# AIM OF THE TASK
Copy exactly, and only, the lines from the one with "Task: Select the Primary row label" to the end of the listing; omit pictures.

(Beginning of DATA)

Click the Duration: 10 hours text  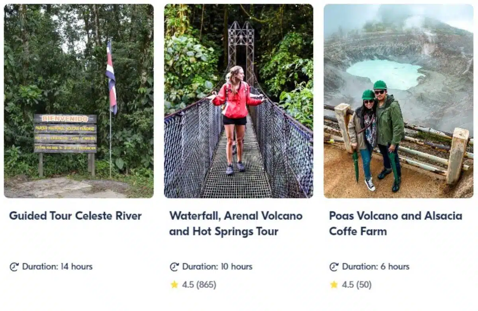(x=217, y=267)
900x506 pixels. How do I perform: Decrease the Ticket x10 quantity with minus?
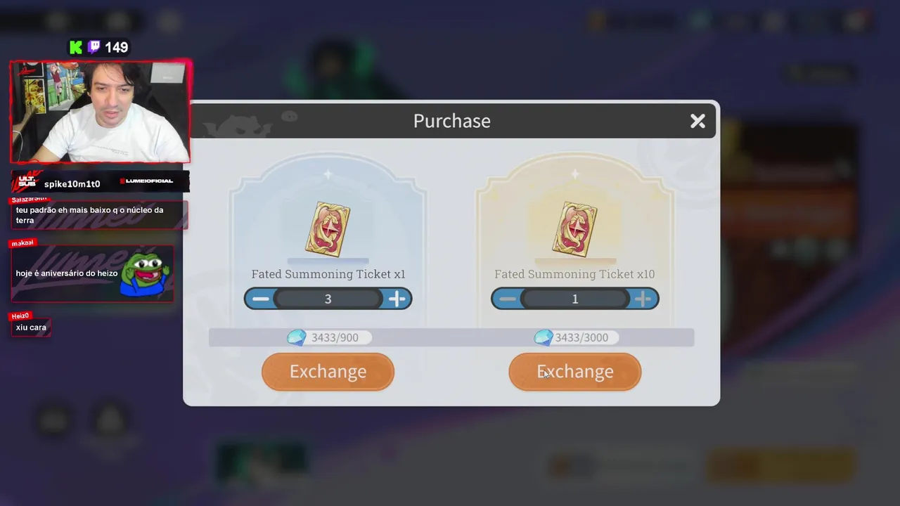508,299
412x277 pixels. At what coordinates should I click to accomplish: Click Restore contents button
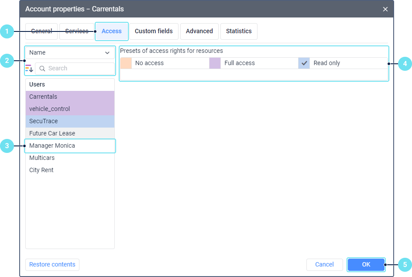52,264
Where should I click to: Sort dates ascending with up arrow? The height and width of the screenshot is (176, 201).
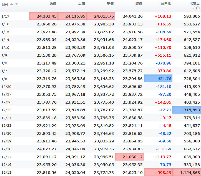tap(12, 4)
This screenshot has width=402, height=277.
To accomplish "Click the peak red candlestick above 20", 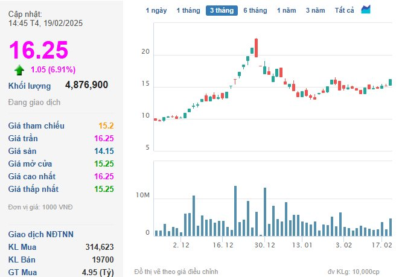I will click(x=256, y=48).
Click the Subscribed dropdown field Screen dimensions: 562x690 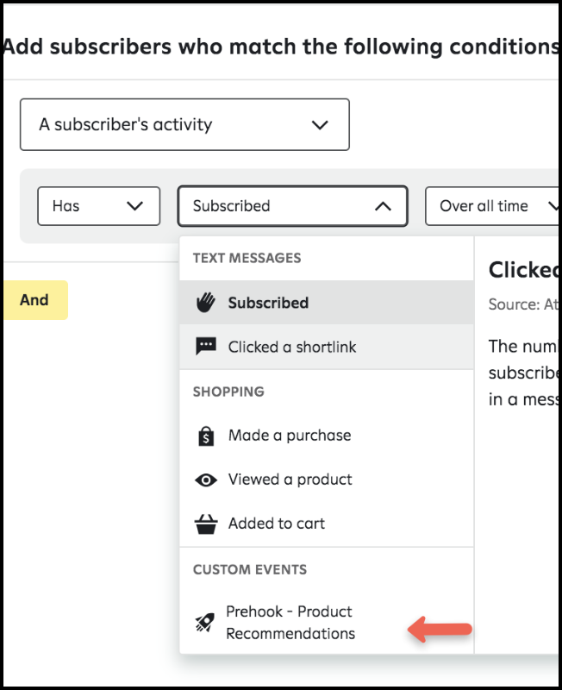(276, 206)
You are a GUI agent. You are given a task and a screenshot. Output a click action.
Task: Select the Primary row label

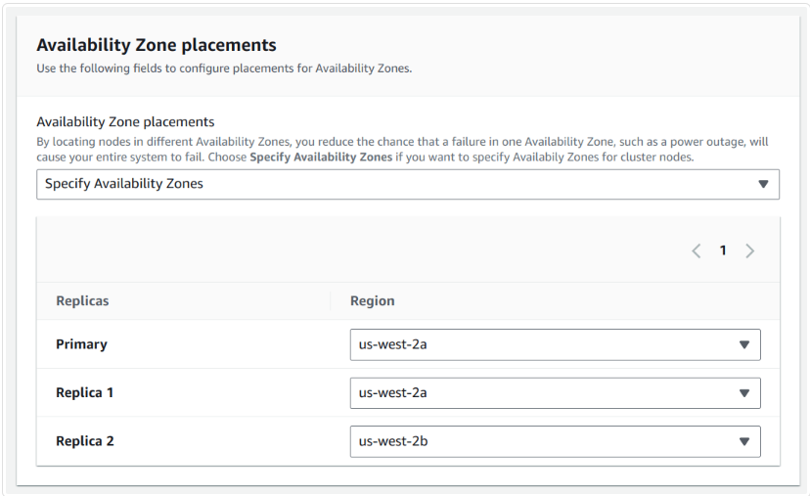pyautogui.click(x=81, y=344)
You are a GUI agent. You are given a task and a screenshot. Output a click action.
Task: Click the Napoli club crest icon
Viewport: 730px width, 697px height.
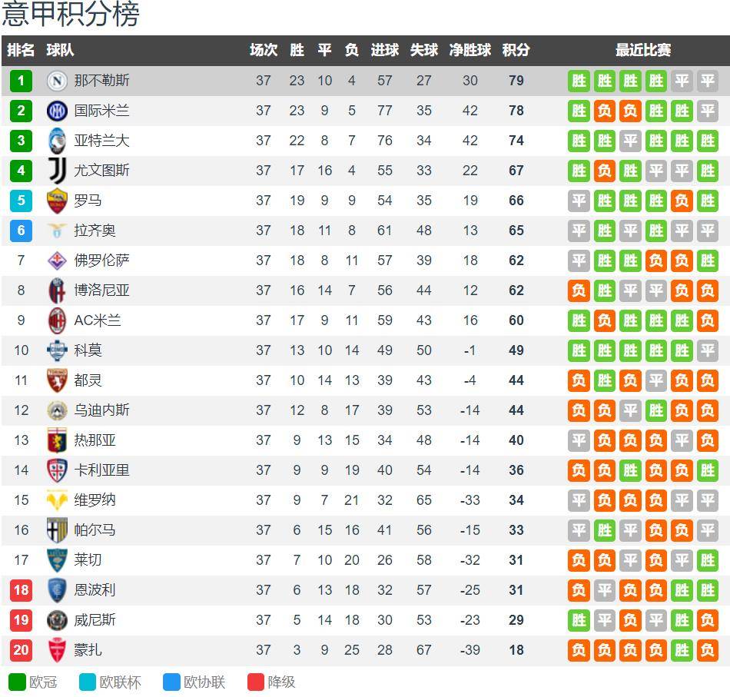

(End of DATA)

# SOLUTION TO THE EXERCISE
Task: Select the Primary row label

pyautogui.click(x=81, y=344)
You are a GUI agent. You are given a task and a screenshot. Output a click action.
Task: Click the Napoli club crest icon
Viewport: 730px width, 697px height.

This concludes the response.